-- START OF Source extract --

Léon Bollack (1859 – 1925) was a French trader who invented Bolak, a constructed language that also went by the name "the Blue Language", in 1899.

Personal
His parents were Hermann Bollack and Rachel Léontine Léon (daughter of Moise Léon, founder of the synagogue Buffault in Paris, and Henriette Vissier). The father was from Kreuznach in Rhineland-Palatinate, Germany, where the family name had been present "for centuries". The mother was from Paris.

Together with his wife Amelie Picard (daughter of Alphonse Mayer Picard and Sara Levy), he had three children: Léontine Rachel Alice (~1891-1981), Lucien Armand Bollack (1892 – 1968), who became an engineer, and a second daughter, Fanny Louise Bollack (1898 – 1958).

He died on September 23, 1925. His daughter, Léontine, changed her name to Alice and married Roger-Angel Olchanski. Together they had two sons, Jean and Daniel, although it was reported that the second son was born as a result of an affair with Alex Virot, a sports journalist..

-- END OF Source extract --
-- START OF Data extract --

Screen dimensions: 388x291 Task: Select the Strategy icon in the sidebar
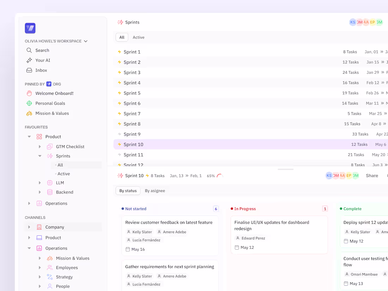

-- END OF Data extract --

> _Problem to solve_
Using the Léon Bollack biography, say yes or no to each statement and quote the words that decide it. 1. Bolak was also known as the Blue Language. 2. Léon Bollack's mother came from Kreuznach. 3. Lucien Armand Bollack became an engineer.

> _Solution_
1. Yes: "a constructed language that also went by the name "the Blue Language""
2. No: "The mother was from Paris."
3. Yes: "Lucien Armand Bollack (1892 – 1968), who became an engineer"